街を歩く

美味いものを好きなだけ食べる

だから、料理をシェアするのは嫌いだ。一口ちょうだいと言われると断るわけにもいかず、仕方なく自分の皿を差し出すのだが、一口で終わらない人が多い。その対応として、コース料理で頼むことが多かった。
が、これも善意の一言で台無しにされる。私、これ食べないからどうぞと、差し出される。善意なのだと思うが、コース料理は「ちょうどの量」設定されているはずで、お隣の一品追加では適正量を超える。そして、これもあれもいらないからと二皿三皿押し付けられると、このコース選択が間違いだったと言われるのに等しい。
そんなことが続き、コース料理はやめて、注文の主導権を握る方向に転換した。「好きなものがあったら言ってね、あとは適当に私が注文するから」スタイルだ。
そして大事なことは、基本的に全部の料理を希望人数分注文することだ。これで、二、三品注文するとテーブルの上に乗りきらないくらいの量なる。当然、料理をシェアしようというものもいなくなる。自分勝手ということはわかっているので、強制はしないが、だいたいこれでうまく収まっている気がする。

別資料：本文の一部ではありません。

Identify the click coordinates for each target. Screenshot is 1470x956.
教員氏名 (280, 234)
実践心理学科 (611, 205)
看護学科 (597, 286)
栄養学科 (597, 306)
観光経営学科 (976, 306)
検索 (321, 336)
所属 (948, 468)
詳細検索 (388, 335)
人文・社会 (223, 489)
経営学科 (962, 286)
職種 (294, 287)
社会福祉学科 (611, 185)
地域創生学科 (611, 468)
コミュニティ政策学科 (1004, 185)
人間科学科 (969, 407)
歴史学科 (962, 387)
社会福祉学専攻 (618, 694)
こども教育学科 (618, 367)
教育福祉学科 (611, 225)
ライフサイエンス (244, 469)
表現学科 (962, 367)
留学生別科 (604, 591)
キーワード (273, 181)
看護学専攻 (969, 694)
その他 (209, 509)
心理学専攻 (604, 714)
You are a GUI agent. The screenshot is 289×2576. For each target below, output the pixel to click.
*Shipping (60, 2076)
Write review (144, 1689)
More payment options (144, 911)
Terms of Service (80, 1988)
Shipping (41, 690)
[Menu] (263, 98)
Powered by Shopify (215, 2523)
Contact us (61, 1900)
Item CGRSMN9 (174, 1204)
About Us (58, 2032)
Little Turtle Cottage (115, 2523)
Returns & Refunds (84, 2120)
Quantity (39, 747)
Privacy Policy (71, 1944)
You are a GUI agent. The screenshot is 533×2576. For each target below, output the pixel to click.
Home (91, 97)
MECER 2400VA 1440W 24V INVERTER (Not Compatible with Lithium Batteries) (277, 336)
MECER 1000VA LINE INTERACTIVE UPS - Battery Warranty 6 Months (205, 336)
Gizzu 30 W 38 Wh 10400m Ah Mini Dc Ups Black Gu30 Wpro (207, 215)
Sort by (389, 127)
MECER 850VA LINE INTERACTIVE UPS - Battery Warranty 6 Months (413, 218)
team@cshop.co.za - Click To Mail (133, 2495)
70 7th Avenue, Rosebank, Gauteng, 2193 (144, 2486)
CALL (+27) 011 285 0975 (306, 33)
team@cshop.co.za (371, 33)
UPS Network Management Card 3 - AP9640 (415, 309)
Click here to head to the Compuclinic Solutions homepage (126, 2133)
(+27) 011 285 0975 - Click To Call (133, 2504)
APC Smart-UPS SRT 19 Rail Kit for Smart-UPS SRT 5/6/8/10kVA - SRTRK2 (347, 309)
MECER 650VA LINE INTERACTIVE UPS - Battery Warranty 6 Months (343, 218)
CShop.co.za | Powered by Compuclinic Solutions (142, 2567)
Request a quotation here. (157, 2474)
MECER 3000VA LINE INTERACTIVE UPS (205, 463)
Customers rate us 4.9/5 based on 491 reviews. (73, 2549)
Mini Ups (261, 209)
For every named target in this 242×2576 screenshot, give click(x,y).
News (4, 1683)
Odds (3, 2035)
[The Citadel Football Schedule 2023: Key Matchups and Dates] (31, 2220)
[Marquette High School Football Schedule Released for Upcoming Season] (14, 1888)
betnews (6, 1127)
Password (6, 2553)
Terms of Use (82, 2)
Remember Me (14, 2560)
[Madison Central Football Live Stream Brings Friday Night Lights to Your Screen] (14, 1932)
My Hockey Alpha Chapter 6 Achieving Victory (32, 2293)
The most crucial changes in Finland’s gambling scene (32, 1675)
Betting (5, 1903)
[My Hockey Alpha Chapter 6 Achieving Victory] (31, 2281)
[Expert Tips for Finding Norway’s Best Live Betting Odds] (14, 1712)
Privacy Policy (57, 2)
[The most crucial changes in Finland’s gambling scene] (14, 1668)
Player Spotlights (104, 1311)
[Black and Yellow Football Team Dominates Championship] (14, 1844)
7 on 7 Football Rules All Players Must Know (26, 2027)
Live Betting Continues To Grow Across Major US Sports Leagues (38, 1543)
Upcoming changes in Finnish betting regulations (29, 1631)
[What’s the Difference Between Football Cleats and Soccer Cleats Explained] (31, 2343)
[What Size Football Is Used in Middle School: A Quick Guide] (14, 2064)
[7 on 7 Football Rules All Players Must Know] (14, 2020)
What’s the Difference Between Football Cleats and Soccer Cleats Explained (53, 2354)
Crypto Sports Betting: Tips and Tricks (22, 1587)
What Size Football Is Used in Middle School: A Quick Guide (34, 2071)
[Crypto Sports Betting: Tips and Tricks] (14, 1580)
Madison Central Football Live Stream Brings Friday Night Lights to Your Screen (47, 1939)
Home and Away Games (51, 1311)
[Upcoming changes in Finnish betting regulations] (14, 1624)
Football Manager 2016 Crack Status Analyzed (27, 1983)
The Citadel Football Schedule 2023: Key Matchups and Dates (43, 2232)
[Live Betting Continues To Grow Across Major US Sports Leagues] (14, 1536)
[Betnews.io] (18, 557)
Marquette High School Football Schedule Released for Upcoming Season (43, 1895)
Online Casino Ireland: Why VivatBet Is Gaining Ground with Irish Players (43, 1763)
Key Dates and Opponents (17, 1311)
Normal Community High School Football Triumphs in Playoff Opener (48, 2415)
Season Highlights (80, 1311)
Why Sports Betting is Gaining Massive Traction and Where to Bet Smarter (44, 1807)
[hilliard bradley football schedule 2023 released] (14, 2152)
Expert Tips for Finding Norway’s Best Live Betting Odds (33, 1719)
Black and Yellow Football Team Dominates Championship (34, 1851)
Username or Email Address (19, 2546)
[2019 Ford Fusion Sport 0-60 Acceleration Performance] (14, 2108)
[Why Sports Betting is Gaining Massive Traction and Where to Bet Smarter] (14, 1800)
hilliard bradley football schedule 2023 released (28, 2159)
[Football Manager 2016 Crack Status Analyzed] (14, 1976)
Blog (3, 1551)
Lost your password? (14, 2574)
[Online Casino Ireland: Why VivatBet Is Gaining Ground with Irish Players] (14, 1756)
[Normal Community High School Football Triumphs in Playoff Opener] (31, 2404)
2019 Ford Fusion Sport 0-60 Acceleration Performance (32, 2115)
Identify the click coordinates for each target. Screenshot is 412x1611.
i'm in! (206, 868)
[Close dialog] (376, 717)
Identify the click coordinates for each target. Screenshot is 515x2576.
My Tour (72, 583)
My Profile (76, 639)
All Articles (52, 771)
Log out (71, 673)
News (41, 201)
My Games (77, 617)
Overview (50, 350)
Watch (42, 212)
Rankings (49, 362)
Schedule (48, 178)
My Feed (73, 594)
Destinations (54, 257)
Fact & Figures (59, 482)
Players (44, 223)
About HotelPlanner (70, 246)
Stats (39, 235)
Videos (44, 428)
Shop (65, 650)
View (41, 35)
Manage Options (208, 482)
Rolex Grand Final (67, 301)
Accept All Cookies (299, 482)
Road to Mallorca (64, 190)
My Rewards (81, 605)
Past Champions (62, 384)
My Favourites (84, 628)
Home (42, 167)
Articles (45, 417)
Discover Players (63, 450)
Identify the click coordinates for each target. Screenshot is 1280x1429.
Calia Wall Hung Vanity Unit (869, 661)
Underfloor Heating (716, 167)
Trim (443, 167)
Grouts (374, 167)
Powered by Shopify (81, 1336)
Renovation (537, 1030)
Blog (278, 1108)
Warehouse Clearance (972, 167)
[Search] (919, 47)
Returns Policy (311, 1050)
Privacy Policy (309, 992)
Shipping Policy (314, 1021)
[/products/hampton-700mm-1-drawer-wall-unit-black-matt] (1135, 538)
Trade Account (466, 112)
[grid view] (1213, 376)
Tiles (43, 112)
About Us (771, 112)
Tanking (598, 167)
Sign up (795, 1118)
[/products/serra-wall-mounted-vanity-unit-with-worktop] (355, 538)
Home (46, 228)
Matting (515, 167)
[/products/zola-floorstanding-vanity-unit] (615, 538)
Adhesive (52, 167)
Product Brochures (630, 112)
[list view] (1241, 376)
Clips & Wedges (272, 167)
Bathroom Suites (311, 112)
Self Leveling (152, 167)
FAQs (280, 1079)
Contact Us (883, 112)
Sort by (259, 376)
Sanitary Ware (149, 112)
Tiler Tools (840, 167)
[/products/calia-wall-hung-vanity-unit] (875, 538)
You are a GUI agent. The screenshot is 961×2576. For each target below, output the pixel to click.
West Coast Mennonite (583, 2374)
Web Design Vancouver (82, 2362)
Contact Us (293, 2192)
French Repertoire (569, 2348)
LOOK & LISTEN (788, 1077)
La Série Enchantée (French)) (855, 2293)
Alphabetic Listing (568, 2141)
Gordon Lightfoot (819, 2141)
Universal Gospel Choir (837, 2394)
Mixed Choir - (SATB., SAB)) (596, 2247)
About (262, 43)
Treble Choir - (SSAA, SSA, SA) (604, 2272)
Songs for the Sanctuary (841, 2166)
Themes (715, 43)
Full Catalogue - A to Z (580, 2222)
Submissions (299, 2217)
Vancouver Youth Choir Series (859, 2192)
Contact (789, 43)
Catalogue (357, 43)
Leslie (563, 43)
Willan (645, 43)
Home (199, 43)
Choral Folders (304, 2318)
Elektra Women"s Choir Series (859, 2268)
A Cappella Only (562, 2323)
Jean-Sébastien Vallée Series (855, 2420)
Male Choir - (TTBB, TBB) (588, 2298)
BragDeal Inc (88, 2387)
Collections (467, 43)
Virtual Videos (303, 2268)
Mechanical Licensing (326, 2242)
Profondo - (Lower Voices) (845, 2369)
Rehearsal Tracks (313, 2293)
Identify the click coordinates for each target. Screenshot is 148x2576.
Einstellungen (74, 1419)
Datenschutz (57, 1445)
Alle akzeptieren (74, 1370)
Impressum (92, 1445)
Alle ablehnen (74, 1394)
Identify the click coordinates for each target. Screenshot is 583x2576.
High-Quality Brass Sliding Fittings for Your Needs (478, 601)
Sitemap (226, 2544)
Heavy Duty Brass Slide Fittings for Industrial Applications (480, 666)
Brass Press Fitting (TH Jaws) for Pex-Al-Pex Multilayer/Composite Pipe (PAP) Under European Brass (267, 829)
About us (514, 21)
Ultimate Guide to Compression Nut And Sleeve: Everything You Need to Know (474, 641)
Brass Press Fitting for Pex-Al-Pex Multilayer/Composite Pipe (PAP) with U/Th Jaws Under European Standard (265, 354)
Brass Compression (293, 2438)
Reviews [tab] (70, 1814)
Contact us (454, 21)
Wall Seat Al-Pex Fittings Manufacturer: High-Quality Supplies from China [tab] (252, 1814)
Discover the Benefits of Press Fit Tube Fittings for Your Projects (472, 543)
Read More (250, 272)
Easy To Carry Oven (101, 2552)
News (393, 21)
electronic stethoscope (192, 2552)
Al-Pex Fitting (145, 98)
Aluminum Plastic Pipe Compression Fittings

そんなわがままを果たすのにとても役立つお店が新宿歌舞伎町の近くにある。美味いものを食べたい時には、この店を含めて3軒ほどのローテーションで新宿界隈をうろうろしている。もう「新しいうまい店」を探すのには熱心ではなくなってしまった。気に入った店で、はずれなし、冒険なしでうまいものを食べていれば良いのだという、いわば安心志向で食事を楽しむ「人生最後の境地」にたどり着いたということだろう。

ホヤとコノワタの塩辛、バクライ。これを出す店は少ないが、冷たい日本酒のつまみとしては抜群というか、ある種至高の高みにある。これに匹敵するのは、塩ウニくらいだ。仙台の文化横町にある居酒屋で食べた塩ウニは絶品だった。全国のウニ名産地でウニを食べたわけではないが、仙台のウニは衝撃的だった。東京では、塩ウニにお目にかかったことがない。文化の違いか、嗜好の違いか。理由はよくわからない。ただ塩ウニには熱燗の方が良い。

東京周辺で食べる魚で一番好きなものは、カワハギの薄造りだではないか。肝醤油で食べると美味さが倍増する。大衆魚だと思うが、実はフグより美味いと個人的には思っている。これもシェアしないで、一人一匹食べるべき肴だと密かに信じている。八重洲にある老舗割烹の名物料理「鯛のポン酢」もこれと似たところがあり、比較的量の多い一人前はシェアせず独り占めにする。

逆に一皿の量が明らかに多いという料理もある。馬刺しはその典型で、三切れもあれば十分だといつも思うのだが、だいたいその倍以上が通常量らしい。これは、申し訳ないが、逆にシェアさせてくれと相方に頼むしかない。同行者が生肉嫌いであれば注文を断念するしかない。熊本の馬刺し屋で馬刺し三種森を独り占めして(一人で食べに行ったせいで)酷い目にあった記憶があルためだ。何ごともやりすぎ・食べすぎてはいけないという教訓だった。

煮物や炒め物は調整が難しい。意外とお値段の高いものは量が少ないので一人一皿原則は守りやすい。問題は安くて量が多いものになる。一人では食べきれない量が出てくると、それを注文するにはためらいが出る。この辺は、何度か行って実物を確かめるしかない。比較的大きな魚のカブト煮みたいのもが、一番判断の難しいメニューだろう。対のカブト煮と言われても、たいの「かぶと」の大きさには随分と差があるし・・・。

この店のおすすめの一品、豚の角煮も正直独り占めするのは問題がある。角煮は、なんとか一人で食べ切れる。しかし、添えられているのが角餅で、小ぶりではあるがご丁寧に二個ついている。この餅が曲者で、一人で完食すると、本日の食事はこれでおしまいとなる可能性が出てくる。危険物というしかない。
この日は、比較的大食の先輩と二人だったので、全てを完食できた。好きなものを好きなだけ食べて、お腹いっぱいになり気持ちよく酔っ払い、実にハイクォリティーな一夜だった。ちなみに注文は全て自分でしたので、我が人生、今夜に限り、一点の曇りなしという、プチ・ラオウ気分でありました。